Basis of Presentation

 

The accompanying unaudited condensed consolidated financial statements have been prepared in accordance with the rules and regulations of the Securities and Exchange Commission for Form 10-Q. Accordingly, certain information and footnote disclosures normally included in financial statements prepared in accordance with generally accepted accounting principles have been condensed or omitted pursuant to such rules and regulations. The condensed consolidated balance sheet at December 31, 2015 has been derived from the Company’s audited consolidated financial statements.

  

In the opinion of management, these financial statements reflect all normal recurring and other adjustments necessary for a fair presentation. These consolidated financial statements should be read in conjunction with the audited consolidated financial statements included in the Company’s Annual Report on Form 10-K for the year ended December 31, 2015. Operating results for interim periods are not necessarily indicative of operating results for an entire fiscal year or any other future periods.

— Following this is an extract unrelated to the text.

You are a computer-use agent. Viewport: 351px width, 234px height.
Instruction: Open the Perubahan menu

Significant Accounting Policies

Significant Accounting Policies

 

The Company’s significant accounting policies are set forth in Note 2 of the financial statements in its Annual Report on Form 10-K for the year ended December 31, 2015.

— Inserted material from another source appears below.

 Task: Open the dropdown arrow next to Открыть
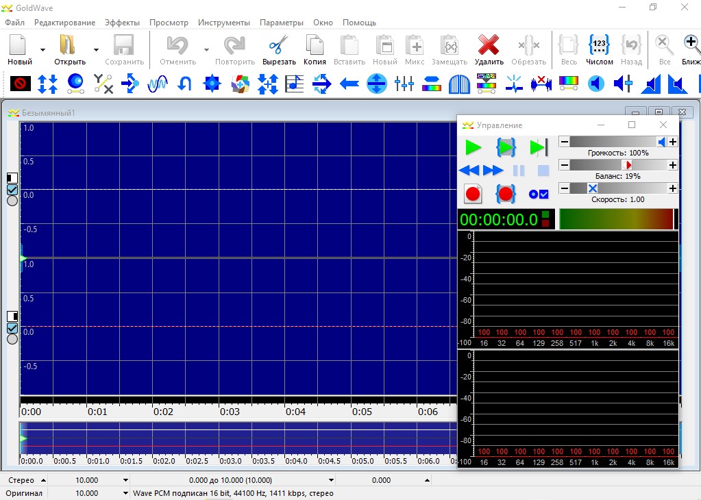click(x=96, y=49)
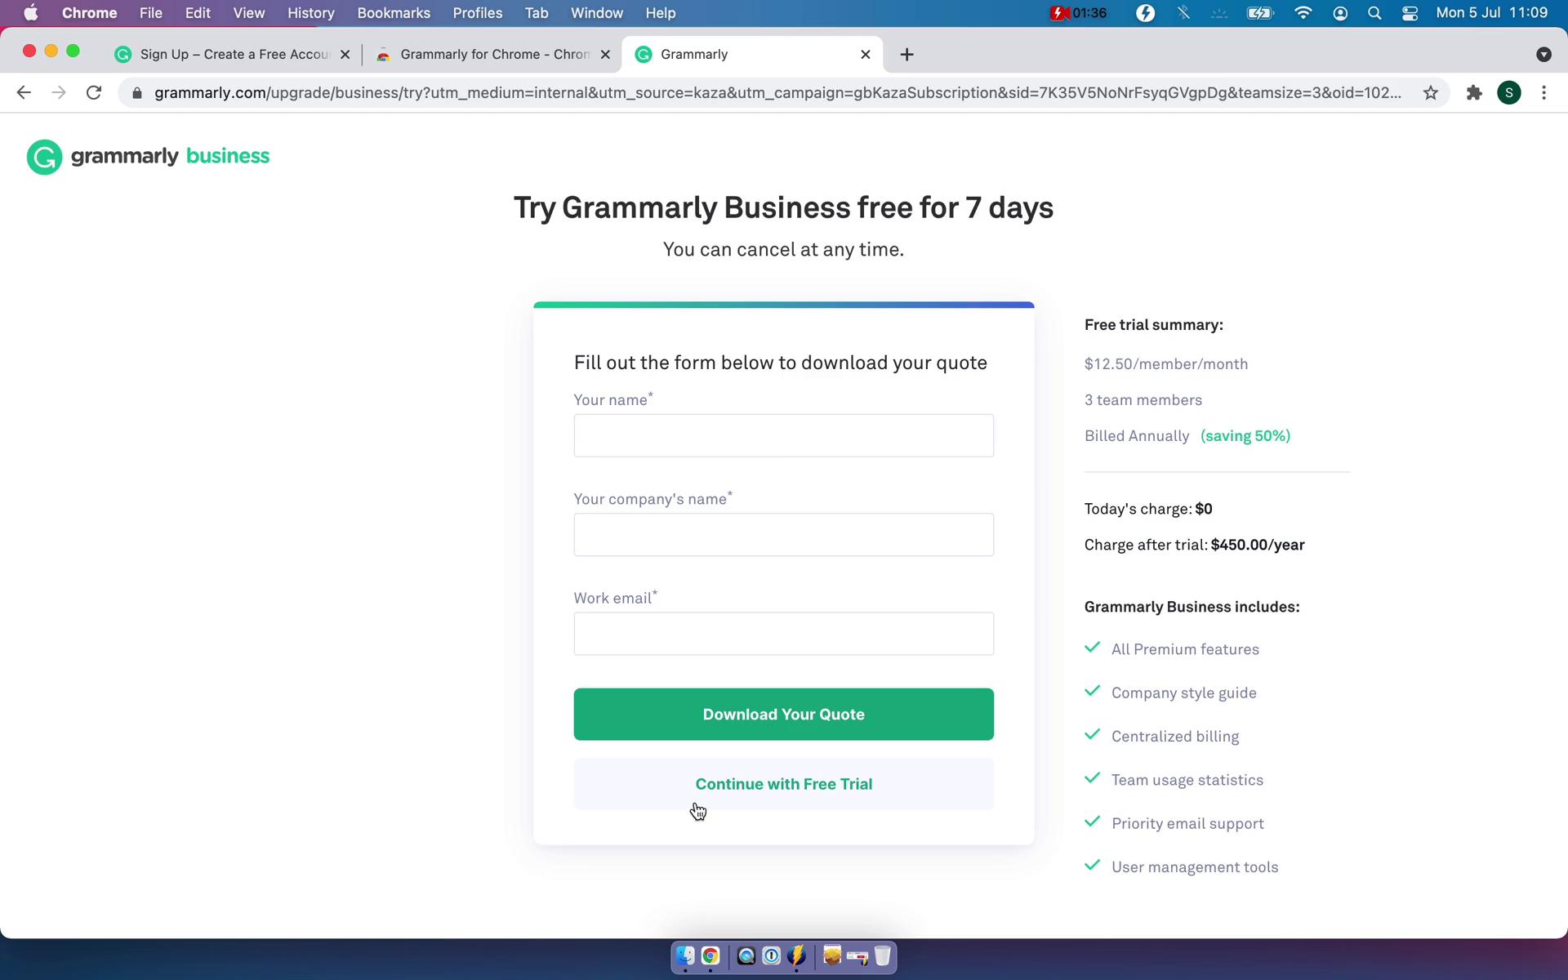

Recent Accounting Pronouncements

Recent Accounting Pronouncements

 

In August 2016, the FASB issued ASU 2016-15, Statement of Cash Flows (Topic 230), which updates the guidance as to how certain cash receipts and cash payments should be presented and classified. The update is intended to reduce the existing diversity in practice. The amended guidance is effective for fiscal years, and interim periods within those years, beginning after December 15, 2017, with early adoption permitted, including adoption in an interim period. The Company is currently evaluating the impact of the adoption of this standard on its consolidated financial statements.

 

In June 2016 the FASB issued ASU 2016-13, Financial Instruments-Credit Losses (Topic 326): Measurement of Credit Losses on Financial Instruments, which requires measurement and recognition of expected versus incurred credit losses for financial assets held. ASU 2016-13 is effective for the Company in the first quarter of fiscal 2020 with early adoption permitted beginning in the first quarter of fiscal 2019. The Company is currently evaluating the impact the adoption of this standard will have on its consolidated financial statements.

 

In March 2016, the FASB issued ASU 2016-09, Improvements to Employee Share-Based Payment Accounting (Topic 718), a new standard that changes the accounting for certain aspects of share-based payments to employees. The new guidance requires excess tax benefits and tax deficiencies to be recorded in the income statement when the awards vest or are settled. In addition, cash flows related to excess tax benefits will no longer be separately classified as a financing activity apart from other income tax cash flows. The standard also allows the Company to repurchase more of an employee’s shares for tax withholding purposes without triggering liability accounting, clarifies that all cash payments made on an employee’s behalf for withheld shares should be presented as a financing activity on the cash flow statement, and provides an accounting policy election to account for forfeitures as they occur. The new standard is effective for the annual periods beginning after December 15, 2016, and interim periods within those annual periods with early adoption permitted. The Company is currently evaluating the impact of the standard on the Company’s financial statements.

 

Management does not believe that any recently issued, but not yet effective, accounting standards, if adopted, will have a material effect on the financial statements.